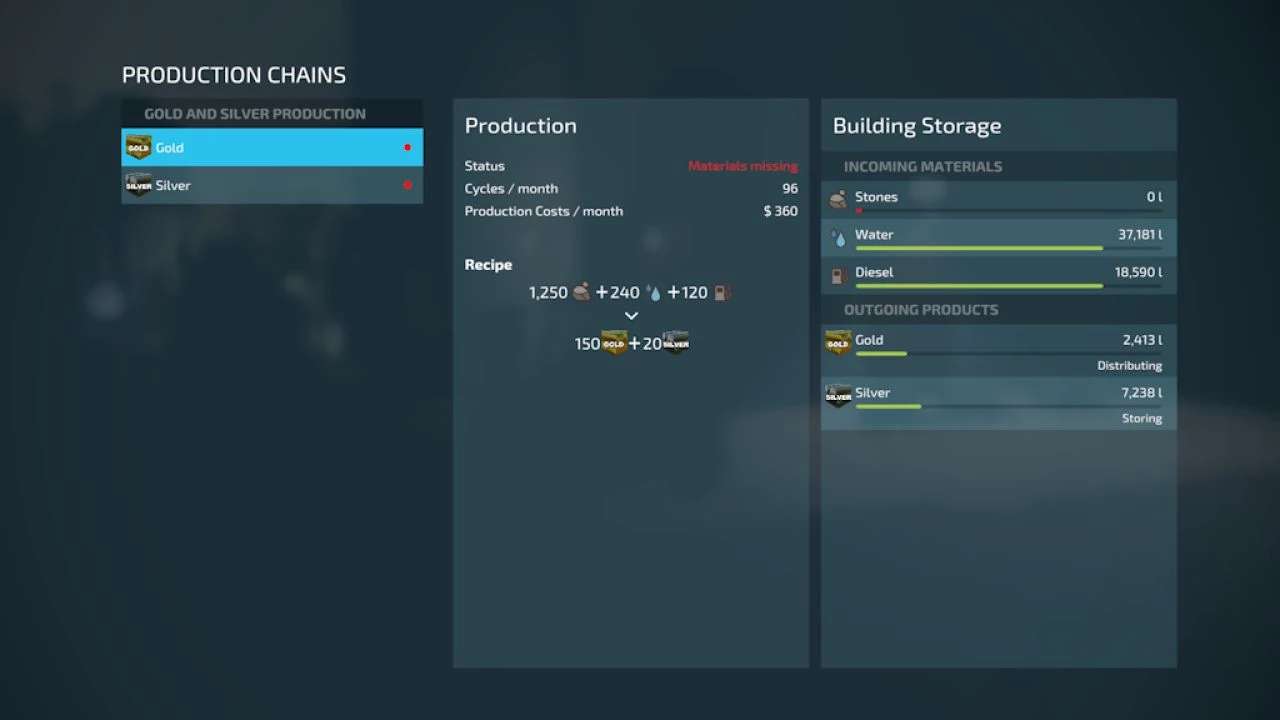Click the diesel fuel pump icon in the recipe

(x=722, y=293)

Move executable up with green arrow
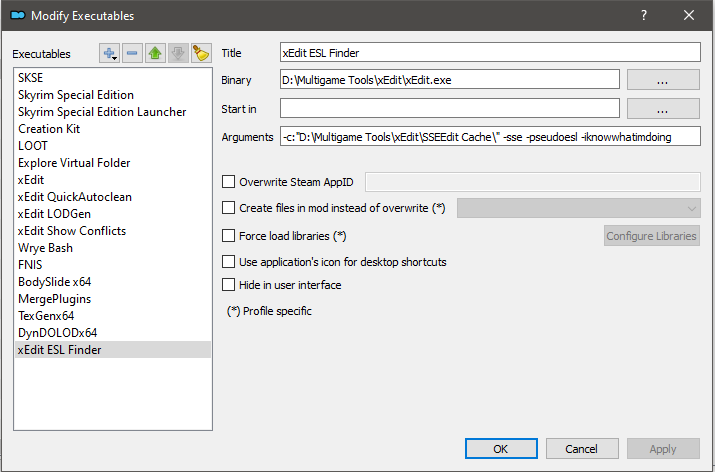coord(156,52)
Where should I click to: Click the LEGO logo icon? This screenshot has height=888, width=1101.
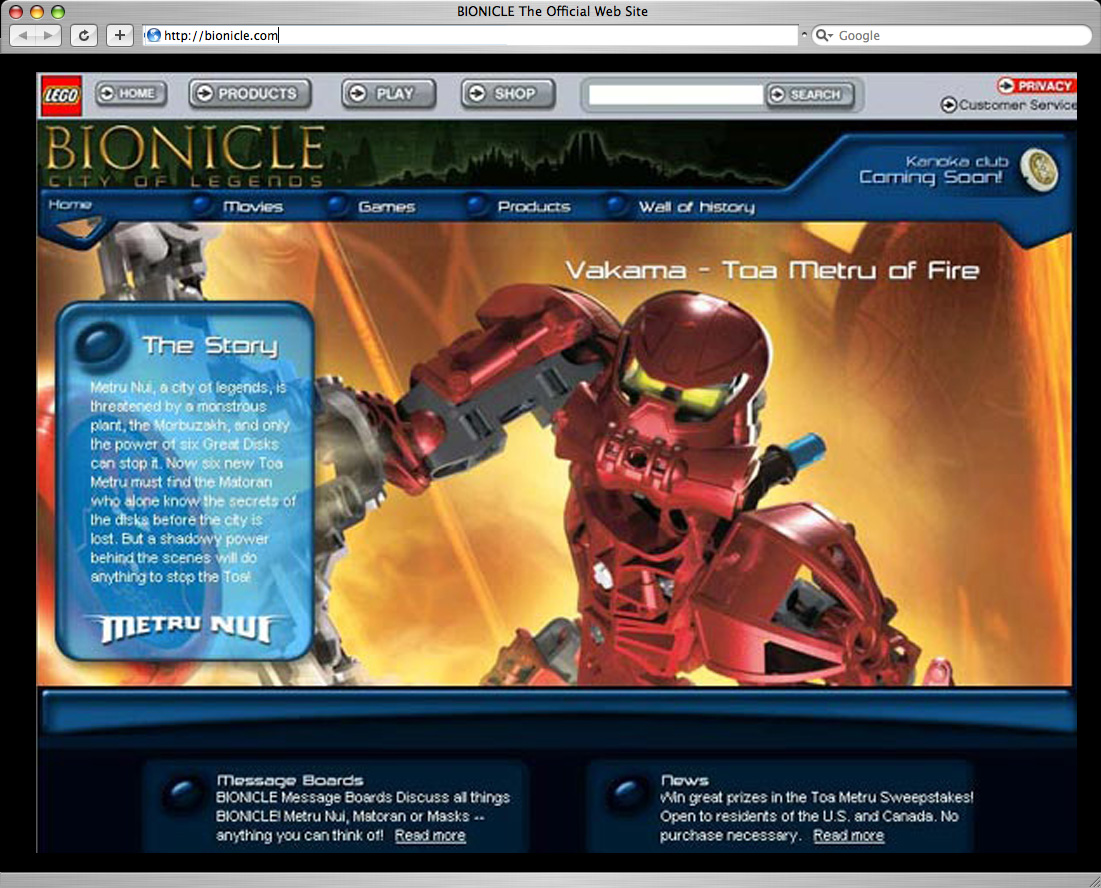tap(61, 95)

● **Directions**
Return each line of the listing above as a JSON list of strings, one string per line, with blank lines dropped and the pictures left out.

● **Answer in full**
[
  "Click the diesel fuel pump icon in the recipe",
  "(x=722, y=293)",
  "Move executable up with green arrow",
  "coord(156,52)",
  "Where should I click to: Click the LEGO logo icon? This screenshot has height=888, width=1101.",
  "tap(61, 95)"
]